セロトニン(Serotonin)とは
別名「しあわせホルモン」と呼ばれる神経伝達物質で、感情のコントロール、神経の安定に深く関わっています。セロトニンが不足すると、うつ病や片頭痛、不安感などの原因となります。また、ひとつの考えに集中することが困難になったり、食欲のコントロールがうまくいかずに肥満につながったり、不眠症になったりします。反対にセロトニンの分泌量が増えると、気分の落込みや不安感が減少し、物事に集中できるようになり、リラックスしてよく眠られるようになります。
しかし、セロトニンのレベルがあまりにも高くなると、セロトニン症候群と呼ばれる症状が出ることがあります。精神錯乱、動揺、頭痛、自律神経症状(震え、発汗、発熱、高血圧、頻拍、吐き気、下痢、筋肉のけいれん)や睡眠障害などの症状が出ます。これは抗うつ剤をはじめとした、セロトニンに作用する強い薬を服用中のときや、セロトニンの分泌量を増やす複数のサプリメントやハーブを併用した際にでる副作用で、日常生活が送れなくなる危険性のあるものです。
例えば、コンビニでも購入することができるセントジョーンズワート(セイヨウオトギリソウ)と呼ばれるハーブのサプリと、その他のセロトニンを増やすサプリを併用したことで、セロトニン症候群の症状が出ることがあります。このように、複数のサプリメントを併用すると危険な副作用が現れる可能性があるので、サプリメントのコンビネーションレシピを試す場合は注意が必要です。
セロトニンと睡眠
セロトニンは、ノンレム睡眠(深い眠り)を引き起こし、レム睡眠(浅い眠り)を抑制します。
脳内のセロトニンの分泌量は睡眠ステージによって変化します。私たちが眠りに落ちると、セロトニンの分泌量が増え始め、ノンレム睡眠の眠りが一番深いステージに至るまで分泌し続けます。その後、徐々に浅い眠りへと移行していくにつれて、セロトニンのレベルも減少し始め、レム睡眠に入るとセロトニンの分泌が止まります。
セロトニンが多く出ていれば眠りが深くなるため、セロトニンを増やす薬は不眠症の治療に使われています。
セロトニンと明晰夢
セロトニンのレベルを高める食品やサプリメントは、鮮明な夢を引き起こします。セロトニンの分泌が増えると、夢を見るレム睡眠が抑制されるのに、なぜ鮮明な夢を引き起こすのでしょうか?
セロトニンはレム睡眠を抑制しますが、セロトニンの効果が切れた後にはレム睡眠反跳(はんちょう)が発生し、レム睡眠の比率が高まるため、そのときに鮮明な夢を見るのです。
セロトニンがキーとなって見る夢は、セロトニンのレベルが低下し始める朝の時間帯に発生します。サプリメントによって、夜の前半部分にセロトニンの分泌量を増やすことでレム睡眠が抑制され、普通より長いノンレム睡眠が発生します。その後、サプリメントの効果が落ち、セロトニンのレベルが下がってくると、脳は本来発生していたはずのレム睡眠を取り戻そうとします。これがレム睡眠反跳です。レム睡眠反跳により、朝の時間帯に長いレム睡眠状態になり、そのときに鮮明な夢を見るのです。

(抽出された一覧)

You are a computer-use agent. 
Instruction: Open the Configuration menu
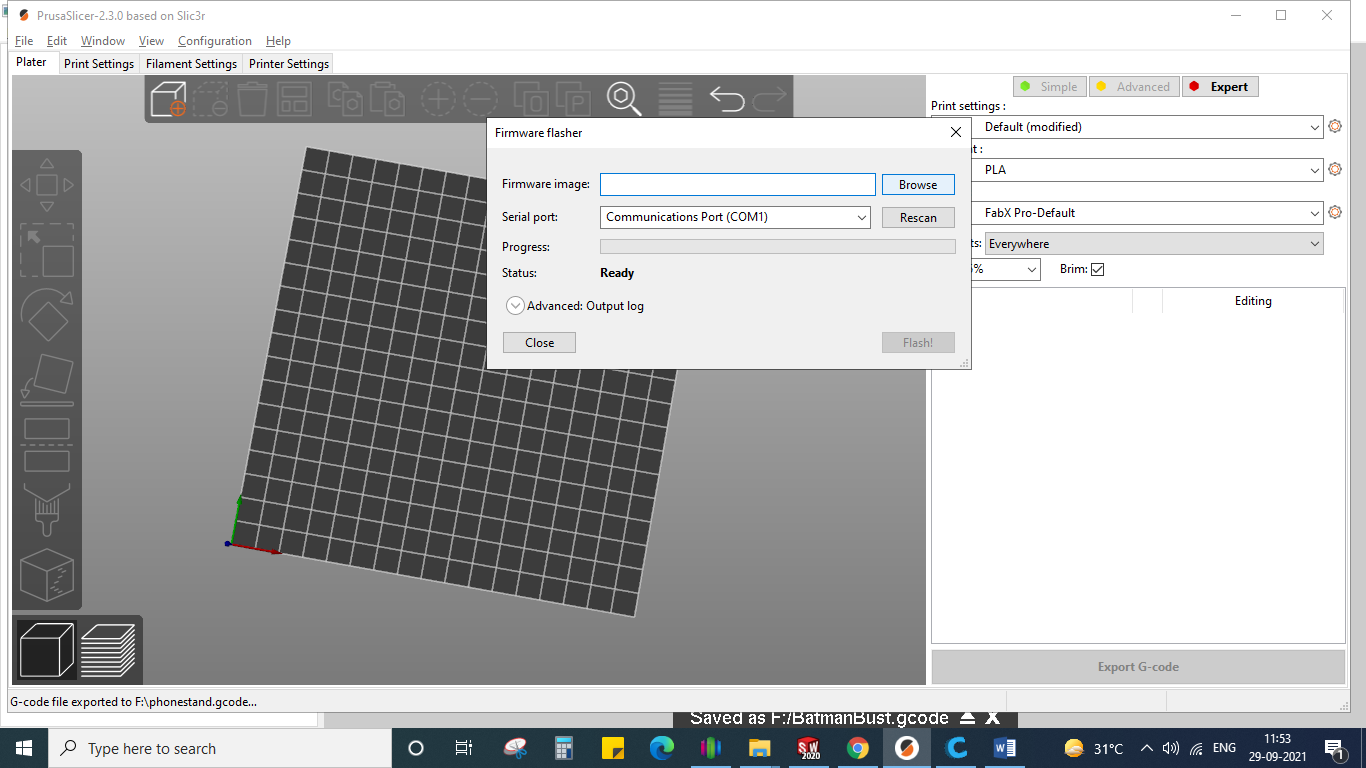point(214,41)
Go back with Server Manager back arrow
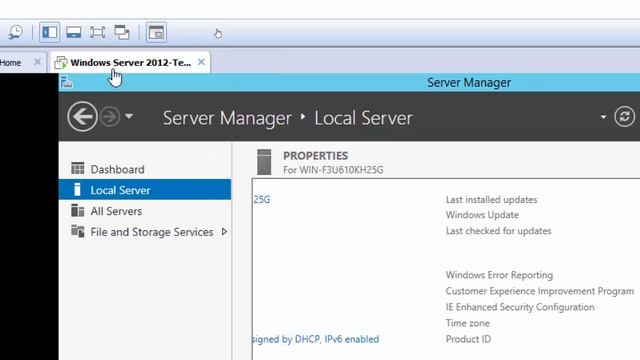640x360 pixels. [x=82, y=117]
* * *
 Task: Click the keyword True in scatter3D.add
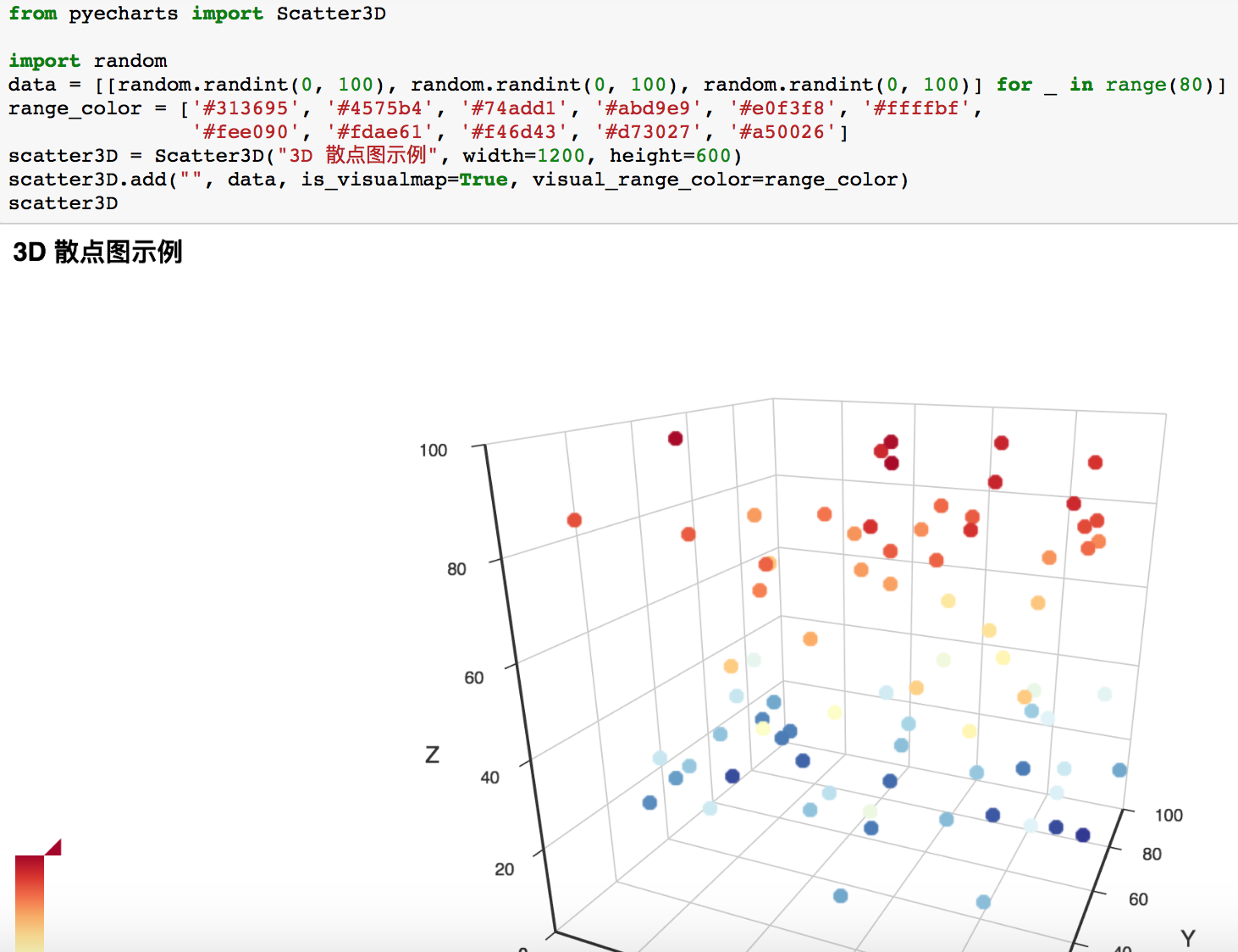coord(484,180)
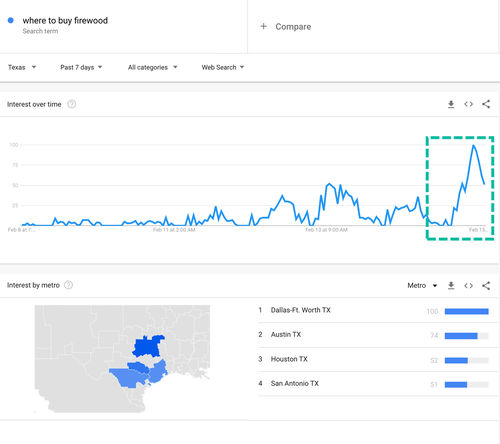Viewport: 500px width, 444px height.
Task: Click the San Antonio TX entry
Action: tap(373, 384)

作業課題 »
セロトニンについての本文の「しかし、セロトニンのレベルが」から「眠(浅い眠り)を抑制します。」までを、「副作用」を「有害反応」に変えて書き直しなさい。 答えは本文だけを根拠とすること。

完成例 »
しかし、セロトニンのレベルがあまりにも高くなると、セロトニン症候群と呼ばれる症状が出ることがあります。精神錯乱、動揺、頭痛、自律神経症状(震え、発汗、発熱、高血圧、頻拍、吐き気、下痢、筋肉のけいれん)や睡眠障害などの症状が出ます。これは抗うつ剤をはじめとした、セロトニンに作用する強い薬を服用中のときや、セロトニンの分泌量を増やす複数のサプリメントやハーブを併用した際にでる有害反応で、日常生活が送れなくなる危険性のあるものです。
例えば、コンビニでも購入することができるセントジョーンズワート(セイヨウオトギリソウ)と呼ばれるハーブのサプリと、その他のセロトニンを増やすサプリを併用したことで、セロトニン症候群の症状が出ることがあります。このように、複数のサプリメントを併用すると危険な有害反応が現れる可能性があるので、サプリメントのコンビネーションレシピを試す場合は注意が必要です。
セロトニンと睡眠
セロトニンは、ノンレム睡眠(深い眠り)を引き起こし、レム睡眠(浅い眠り)を抑制します。